Direction:
Reproduce every line of the data below verbatim, omitting the pictures from the output.

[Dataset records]
--- START ---
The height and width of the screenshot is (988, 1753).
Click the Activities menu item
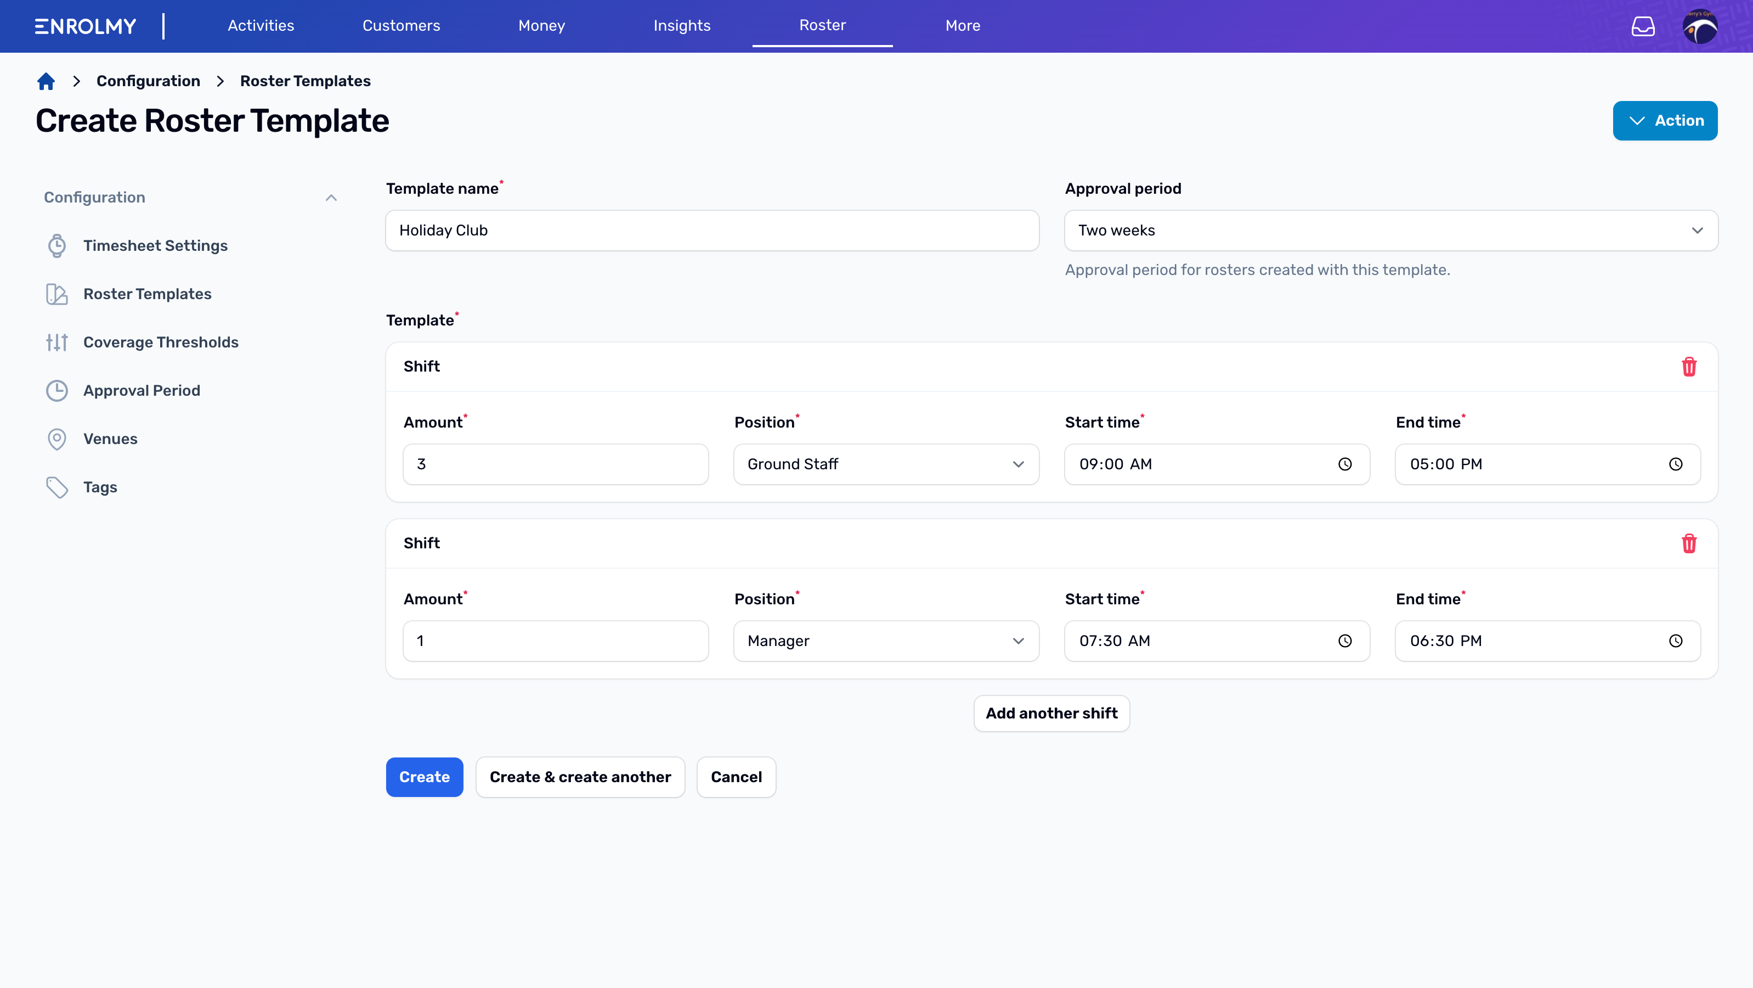pos(260,25)
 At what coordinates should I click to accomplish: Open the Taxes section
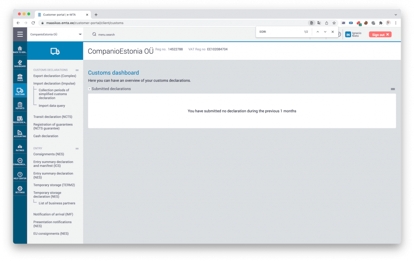click(x=20, y=77)
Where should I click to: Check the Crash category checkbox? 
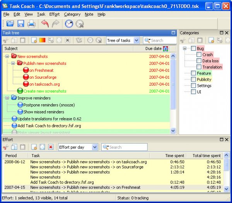tap(199, 55)
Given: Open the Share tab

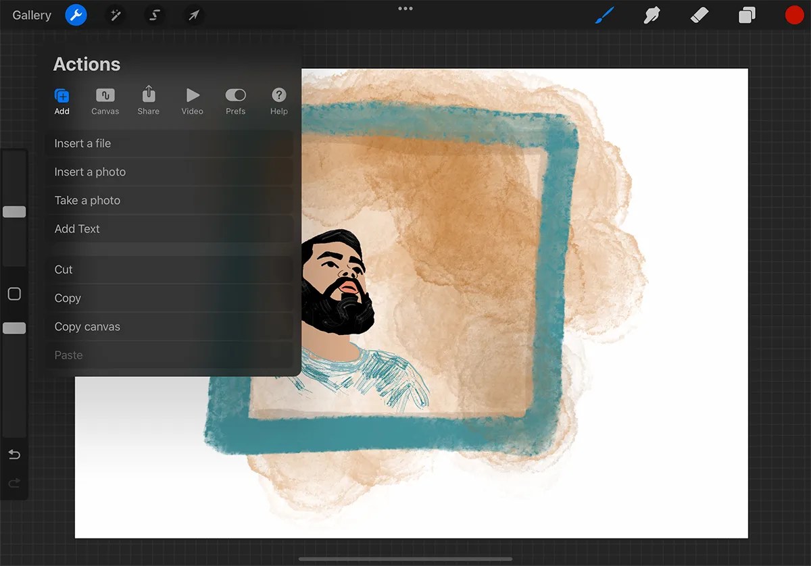Looking at the screenshot, I should 149,101.
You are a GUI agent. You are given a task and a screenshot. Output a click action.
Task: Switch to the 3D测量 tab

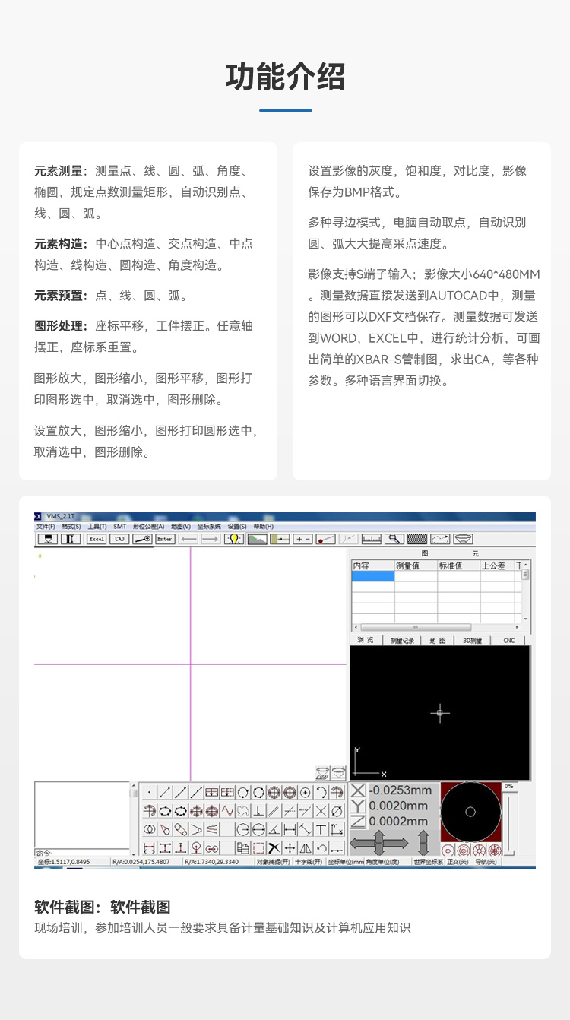(473, 641)
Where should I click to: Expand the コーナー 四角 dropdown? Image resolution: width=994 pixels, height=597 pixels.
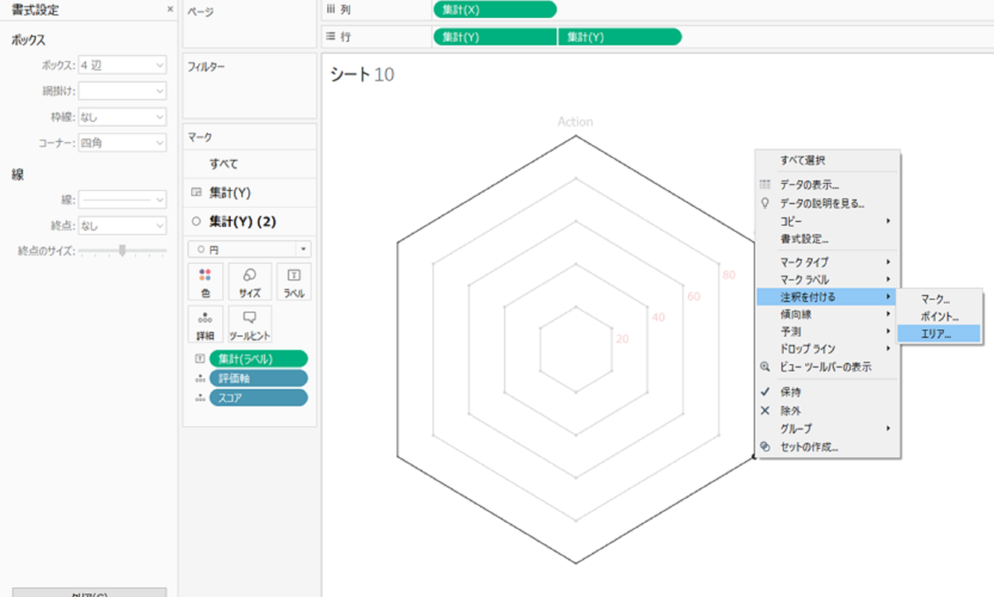(x=122, y=143)
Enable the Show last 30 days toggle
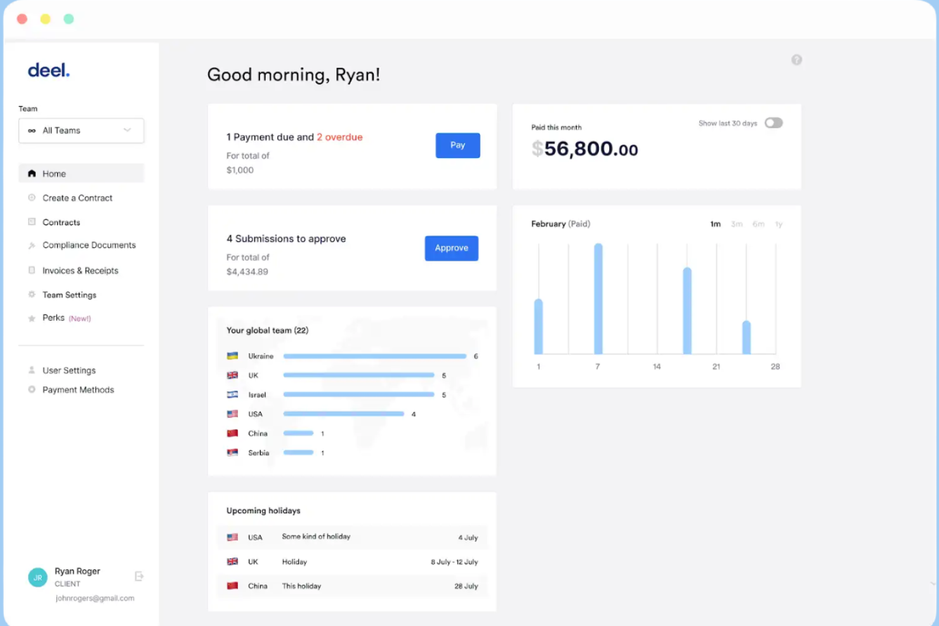The image size is (939, 626). 773,123
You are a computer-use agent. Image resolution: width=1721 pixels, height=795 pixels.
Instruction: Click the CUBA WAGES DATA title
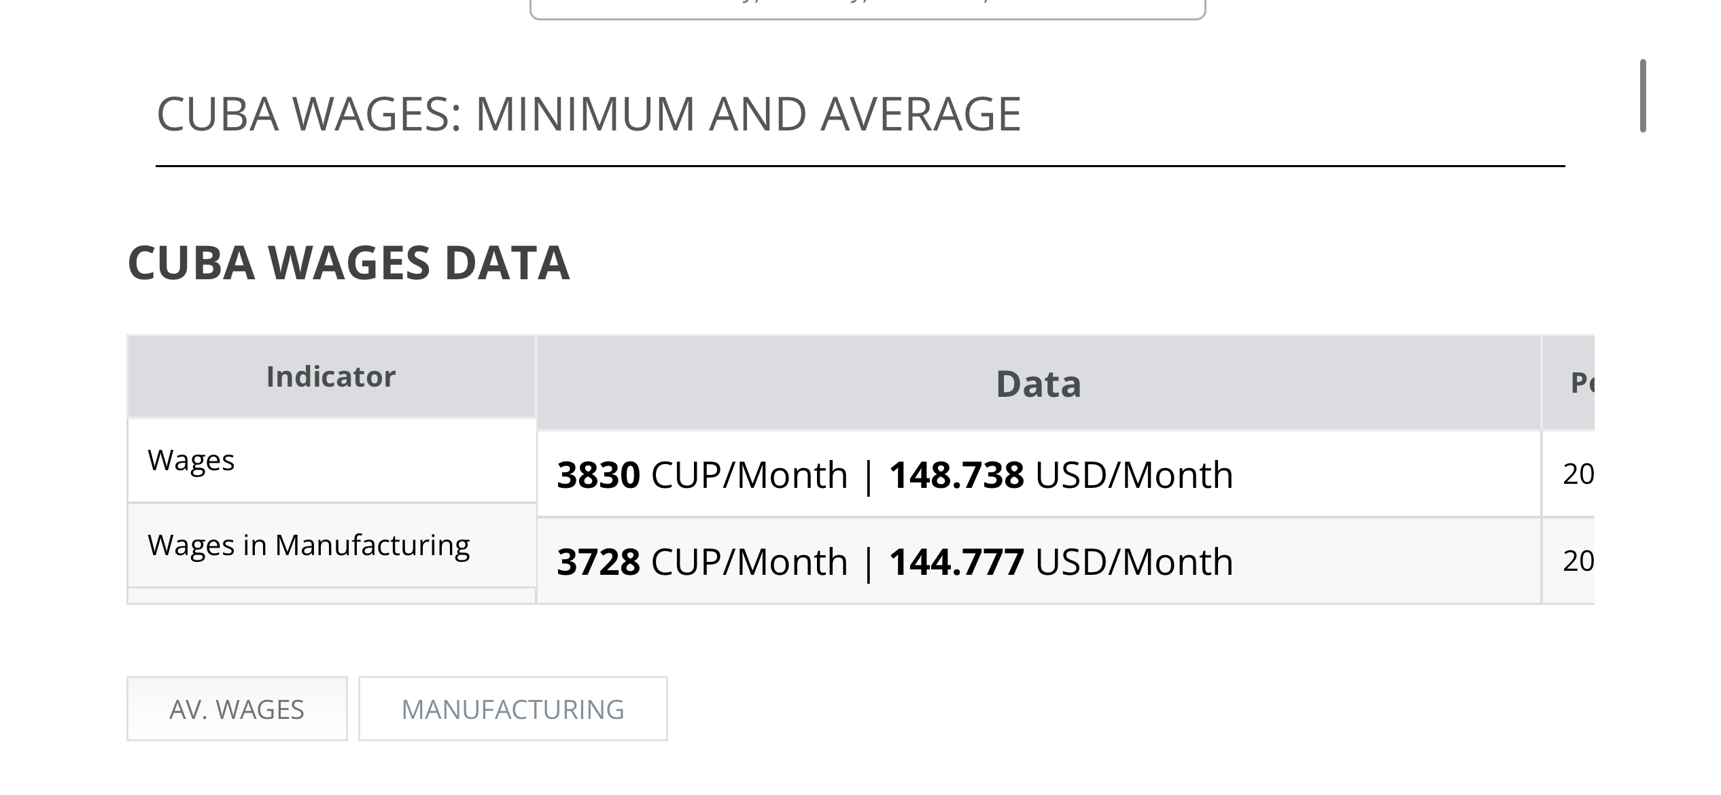coord(349,262)
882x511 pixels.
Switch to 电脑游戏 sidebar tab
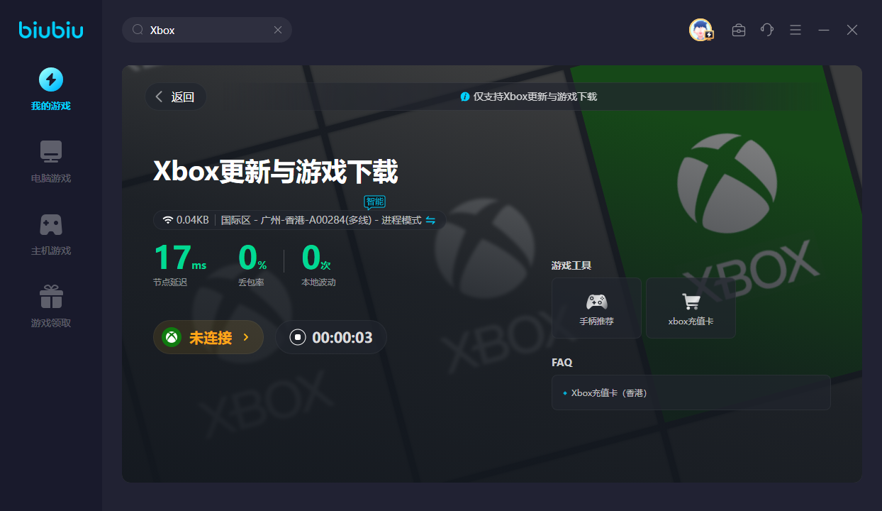click(x=51, y=152)
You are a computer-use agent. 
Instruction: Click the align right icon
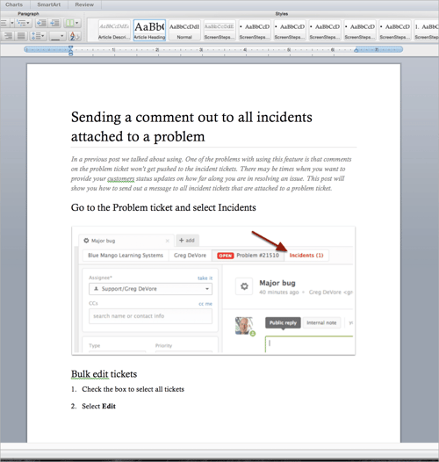8,37
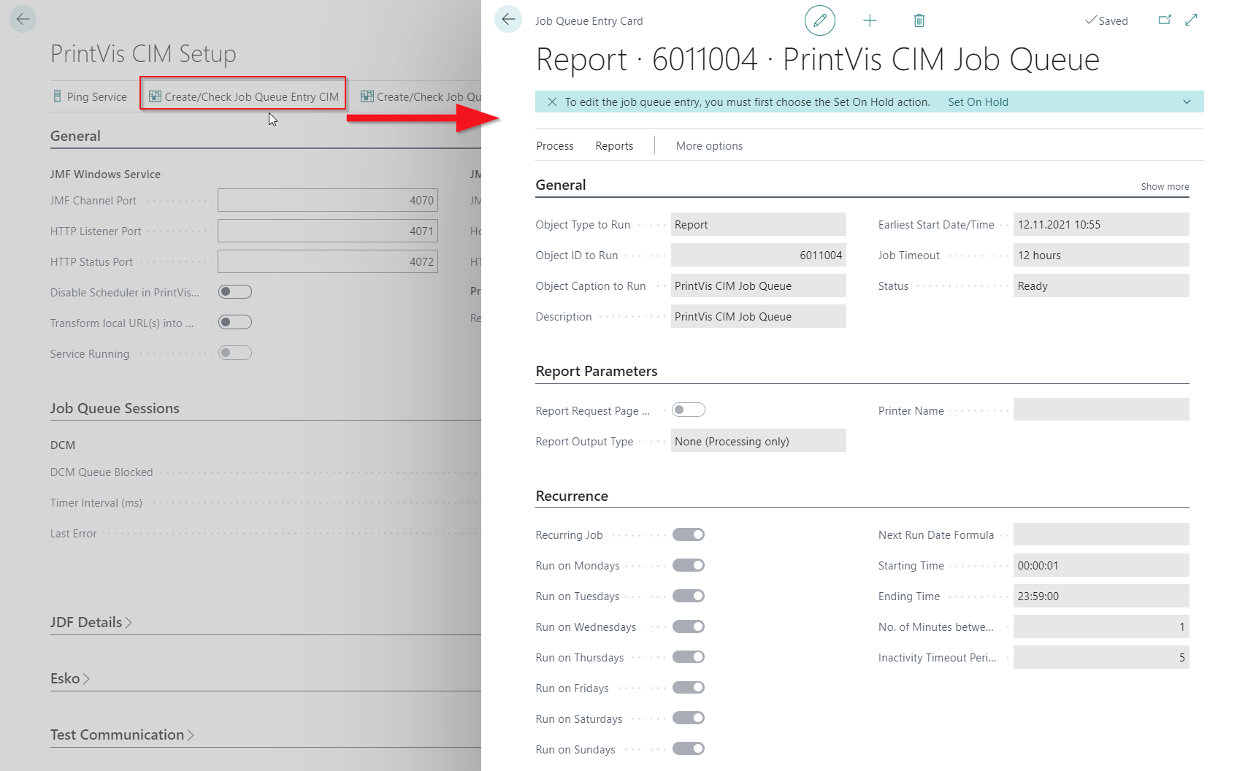Dismiss the Set On Hold notification
This screenshot has width=1237, height=771.
click(552, 102)
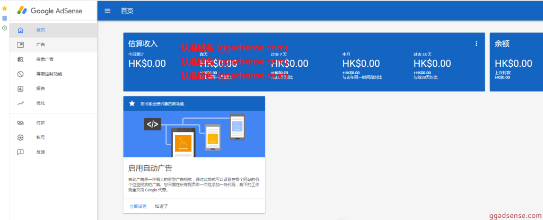Select 帐号 in the sidebar menu

click(40, 137)

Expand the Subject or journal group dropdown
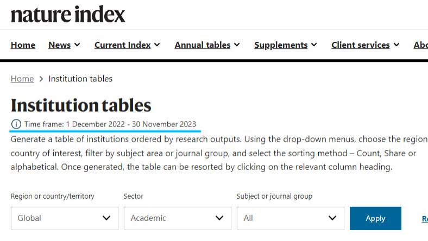pos(291,218)
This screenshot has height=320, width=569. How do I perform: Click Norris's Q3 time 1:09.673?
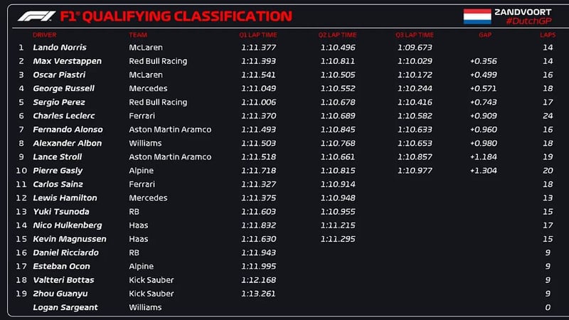pyautogui.click(x=415, y=48)
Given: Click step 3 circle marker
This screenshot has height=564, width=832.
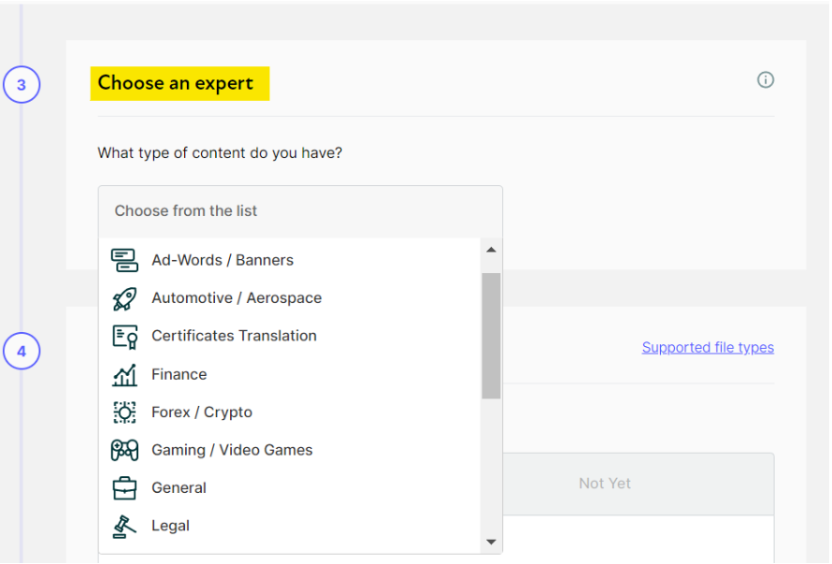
--- END ---
Result of the task:
The height and width of the screenshot is (988, 1753).
Click the Activities menu item
pos(260,25)
 At what coordinates should I click to accomplish: Open the Taxes section
click(x=20, y=77)
Where should I click to: Check the Crash category checkbox? 
tap(199, 55)
Given: Open the Share tab

Looking at the screenshot, I should 149,101.
You are a GUI agent. You are given a task and a screenshot. Output a click action.
Task: Switch to the 3D测量 tab

(473, 641)
Where should I click to: Expand the コーナー 四角 dropdown? Image resolution: width=994 pixels, height=597 pixels.
(x=122, y=143)
Enable the Show last 30 days toggle
The image size is (939, 626). 773,123
You are a computer-use agent. Image resolution: width=1721 pixels, height=795 pixels.
Instruction: Click the CUBA WAGES DATA title
coord(349,262)
882x511 pixels.
Switch to 电脑游戏 sidebar tab
click(x=51, y=152)
You are a computer-use agent. 
Instruction: Click the align right icon
8,37
Dismiss the Set On Hold notification
This screenshot has width=1237, height=771.
click(552, 102)
Select 帐号 in the sidebar menu

click(40, 137)

Expand the Subject or journal group dropdown
pos(291,218)
This screenshot has height=320, width=569. How do I perform: Click Norris's Q3 time 1:09.673?
pyautogui.click(x=415, y=48)
Given: Click step 3 circle marker
This screenshot has height=564, width=832.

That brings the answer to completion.